Cessez-le-feu entre Israël et le Liban : Berlin veut croire à un « avenir entre bons voisins »
L’Allemagne veut croire à un « avenir entre bons voisins » après l’annonce jeudi d’un cessez-le-feu entre le Liban et Israël incluant le Hezbollah pro-iranien, a réagi son ministre des affaires étrangères.
La trêve de dix jours avec effet à partir de 23 heures à Paris annoncée par Donald Trump « peut offrir aux populations des deux côtés de la frontière un répit important », a déclaré Johann Wadephul dans un communiqué.
Les négociations directes engagées mardi à Washington, les premières du genre depuis 1993, « ouvrent la perspective d’un futur entre bons voisins » à condition de prendre en compte « deux exigences : les intérêts sécuritaires légitimes d’Israël et le droit du Liban à l’intégrité territoriale et à la souveraineté », a-t-il souligné.
Les deux parties doivent désormais travailler à des accords « sur la sécurisation de la frontière, la protection des civils des deux côtés de la Ligne bleue ainsi que la sécurité des casques bleus » de la Finul, a-t-il développé.

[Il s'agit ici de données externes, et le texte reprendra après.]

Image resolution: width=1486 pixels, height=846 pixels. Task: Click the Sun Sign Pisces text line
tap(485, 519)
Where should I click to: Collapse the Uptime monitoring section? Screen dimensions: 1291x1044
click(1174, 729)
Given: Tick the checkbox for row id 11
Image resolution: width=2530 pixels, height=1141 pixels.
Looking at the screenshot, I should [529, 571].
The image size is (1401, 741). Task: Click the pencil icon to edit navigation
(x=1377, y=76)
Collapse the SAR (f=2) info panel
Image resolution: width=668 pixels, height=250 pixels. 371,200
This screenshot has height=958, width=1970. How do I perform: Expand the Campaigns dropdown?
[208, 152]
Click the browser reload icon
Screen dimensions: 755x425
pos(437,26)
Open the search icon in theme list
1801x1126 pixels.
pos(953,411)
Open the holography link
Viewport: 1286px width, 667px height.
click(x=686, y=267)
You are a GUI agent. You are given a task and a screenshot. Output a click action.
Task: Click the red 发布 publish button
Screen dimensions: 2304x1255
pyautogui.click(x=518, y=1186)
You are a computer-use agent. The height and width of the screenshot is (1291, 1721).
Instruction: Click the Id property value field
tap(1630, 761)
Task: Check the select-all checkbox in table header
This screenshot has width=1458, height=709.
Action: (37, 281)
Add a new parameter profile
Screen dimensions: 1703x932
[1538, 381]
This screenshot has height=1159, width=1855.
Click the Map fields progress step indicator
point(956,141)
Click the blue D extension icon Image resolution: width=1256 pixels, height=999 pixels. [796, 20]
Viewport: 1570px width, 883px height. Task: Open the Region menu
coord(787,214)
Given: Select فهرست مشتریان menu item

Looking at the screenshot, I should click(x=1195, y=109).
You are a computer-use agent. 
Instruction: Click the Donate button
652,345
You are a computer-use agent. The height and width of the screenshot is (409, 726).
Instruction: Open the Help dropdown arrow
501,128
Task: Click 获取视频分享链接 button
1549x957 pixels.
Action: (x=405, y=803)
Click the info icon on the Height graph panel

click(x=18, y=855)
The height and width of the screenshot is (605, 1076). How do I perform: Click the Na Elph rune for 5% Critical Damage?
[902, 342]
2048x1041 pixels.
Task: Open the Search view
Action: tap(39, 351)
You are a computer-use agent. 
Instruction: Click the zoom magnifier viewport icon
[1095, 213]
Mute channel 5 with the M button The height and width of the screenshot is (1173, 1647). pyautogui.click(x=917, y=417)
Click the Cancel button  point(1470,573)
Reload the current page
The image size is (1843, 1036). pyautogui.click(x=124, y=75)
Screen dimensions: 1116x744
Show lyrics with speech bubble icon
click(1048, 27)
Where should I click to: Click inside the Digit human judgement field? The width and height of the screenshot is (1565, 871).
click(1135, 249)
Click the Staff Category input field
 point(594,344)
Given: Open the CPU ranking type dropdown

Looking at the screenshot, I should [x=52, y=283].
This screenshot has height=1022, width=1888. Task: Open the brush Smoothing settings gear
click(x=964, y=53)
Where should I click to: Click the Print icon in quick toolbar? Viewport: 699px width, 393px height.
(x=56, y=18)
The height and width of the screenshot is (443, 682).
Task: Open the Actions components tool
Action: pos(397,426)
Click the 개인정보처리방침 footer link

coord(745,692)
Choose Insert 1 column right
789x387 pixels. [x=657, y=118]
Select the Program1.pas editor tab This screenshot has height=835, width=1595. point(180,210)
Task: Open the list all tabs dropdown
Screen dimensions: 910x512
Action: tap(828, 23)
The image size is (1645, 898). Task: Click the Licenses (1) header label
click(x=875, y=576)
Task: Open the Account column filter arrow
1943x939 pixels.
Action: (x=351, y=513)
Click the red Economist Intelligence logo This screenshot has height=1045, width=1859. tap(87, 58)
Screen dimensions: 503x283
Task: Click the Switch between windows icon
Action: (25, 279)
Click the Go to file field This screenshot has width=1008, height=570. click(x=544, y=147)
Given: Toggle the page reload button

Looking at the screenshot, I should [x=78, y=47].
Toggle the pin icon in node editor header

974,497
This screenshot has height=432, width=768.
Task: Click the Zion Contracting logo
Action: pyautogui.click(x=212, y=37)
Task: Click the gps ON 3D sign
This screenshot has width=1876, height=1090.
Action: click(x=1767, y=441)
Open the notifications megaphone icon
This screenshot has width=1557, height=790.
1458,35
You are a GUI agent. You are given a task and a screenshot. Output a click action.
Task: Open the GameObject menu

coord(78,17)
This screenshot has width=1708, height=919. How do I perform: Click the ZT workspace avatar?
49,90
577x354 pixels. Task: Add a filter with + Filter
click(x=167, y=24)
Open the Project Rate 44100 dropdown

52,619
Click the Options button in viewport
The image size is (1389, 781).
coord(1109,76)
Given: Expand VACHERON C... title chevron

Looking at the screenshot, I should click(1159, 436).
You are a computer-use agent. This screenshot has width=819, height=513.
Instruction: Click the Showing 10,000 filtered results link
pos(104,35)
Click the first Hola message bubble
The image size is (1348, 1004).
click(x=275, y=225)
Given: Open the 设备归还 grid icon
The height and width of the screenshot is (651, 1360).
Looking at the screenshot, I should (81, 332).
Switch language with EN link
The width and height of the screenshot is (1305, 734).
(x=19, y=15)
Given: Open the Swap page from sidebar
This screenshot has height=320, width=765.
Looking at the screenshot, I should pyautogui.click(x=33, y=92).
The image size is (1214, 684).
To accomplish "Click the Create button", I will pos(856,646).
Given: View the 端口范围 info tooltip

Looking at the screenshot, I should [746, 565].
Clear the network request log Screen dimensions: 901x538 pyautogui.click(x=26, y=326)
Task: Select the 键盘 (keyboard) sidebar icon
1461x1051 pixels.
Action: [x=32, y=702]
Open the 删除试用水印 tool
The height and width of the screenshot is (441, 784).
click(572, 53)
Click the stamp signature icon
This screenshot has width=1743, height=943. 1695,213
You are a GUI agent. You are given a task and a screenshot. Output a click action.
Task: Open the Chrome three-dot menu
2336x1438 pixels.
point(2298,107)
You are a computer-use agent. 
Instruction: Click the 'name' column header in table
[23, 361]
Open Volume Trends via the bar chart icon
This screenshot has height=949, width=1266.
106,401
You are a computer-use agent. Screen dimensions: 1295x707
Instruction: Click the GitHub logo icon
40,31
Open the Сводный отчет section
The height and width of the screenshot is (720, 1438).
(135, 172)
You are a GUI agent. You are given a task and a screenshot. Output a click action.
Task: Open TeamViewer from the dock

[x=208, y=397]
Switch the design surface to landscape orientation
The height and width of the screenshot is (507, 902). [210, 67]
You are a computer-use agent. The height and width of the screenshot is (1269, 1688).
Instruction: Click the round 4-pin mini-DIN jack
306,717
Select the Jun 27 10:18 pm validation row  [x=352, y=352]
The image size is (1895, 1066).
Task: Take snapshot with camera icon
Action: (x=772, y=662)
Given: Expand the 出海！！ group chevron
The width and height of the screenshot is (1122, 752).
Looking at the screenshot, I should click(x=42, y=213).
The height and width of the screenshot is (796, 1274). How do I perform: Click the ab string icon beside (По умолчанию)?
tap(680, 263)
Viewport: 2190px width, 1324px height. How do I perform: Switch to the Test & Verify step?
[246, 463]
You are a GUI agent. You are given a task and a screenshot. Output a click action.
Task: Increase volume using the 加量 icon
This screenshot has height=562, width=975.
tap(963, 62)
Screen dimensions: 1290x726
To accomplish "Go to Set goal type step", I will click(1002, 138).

« Une sécurité durable dans la région ne sera possible qu’avec un désarmement effectif du Hezbollah », estime encore Berlin pour qui il appartient désormais au gouvernement libanais « de le mettre effectivement en œuvre ». M. Wadephul « remercie les États-Unis pour leur engagement en tant que médiateurs, en particulier ces derniers jours ».